Begin

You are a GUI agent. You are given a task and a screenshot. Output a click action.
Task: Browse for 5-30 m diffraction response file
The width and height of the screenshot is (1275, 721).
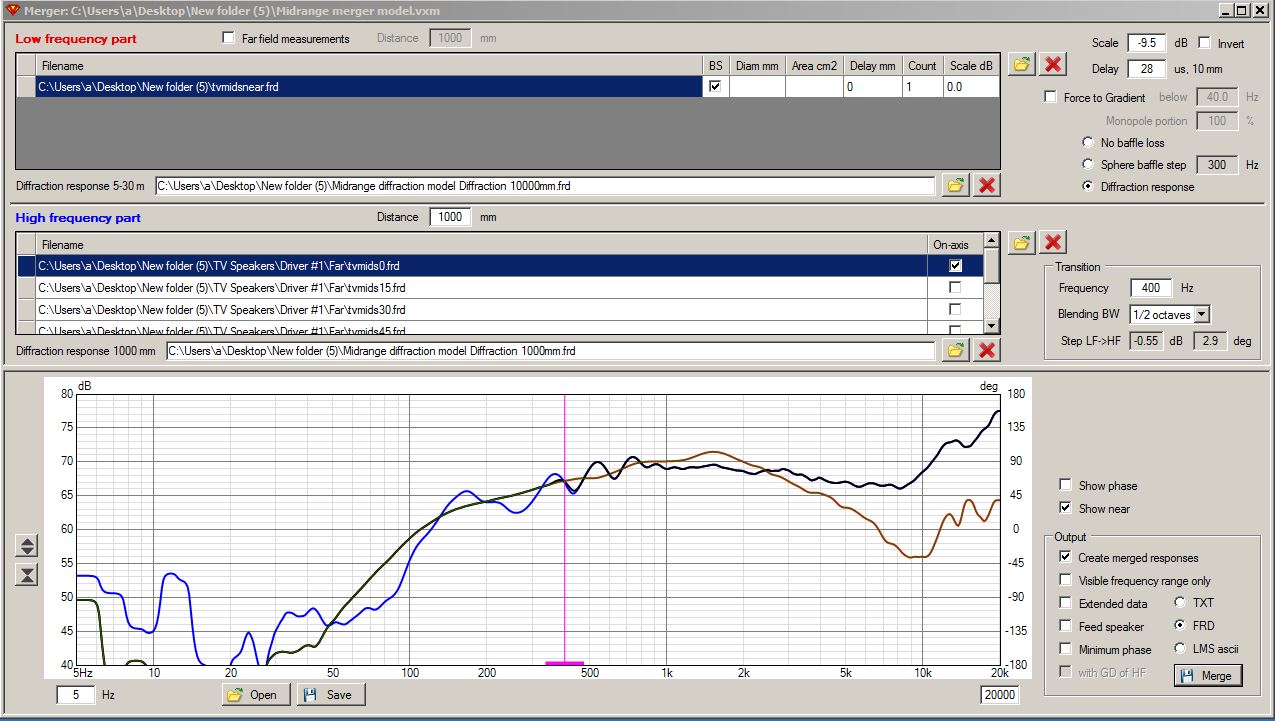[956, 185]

End
Begin

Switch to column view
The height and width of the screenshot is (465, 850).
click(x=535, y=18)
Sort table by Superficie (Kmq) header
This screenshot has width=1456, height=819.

End
Begin

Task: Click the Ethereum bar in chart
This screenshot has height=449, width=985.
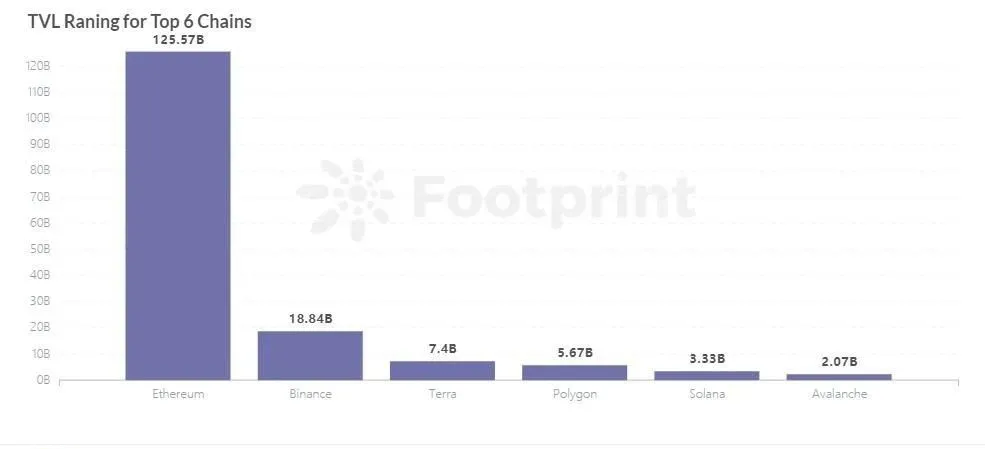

End

What to produce
Please print everything from the line containing "Sort table by Superficie (Kmq) header" down to the line containing "This screenshot has width=1456, height=819.", reproducing that material without any changes.

Problem solution
Sort table by Superficie (Kmq) header
This screenshot has width=1456, height=819.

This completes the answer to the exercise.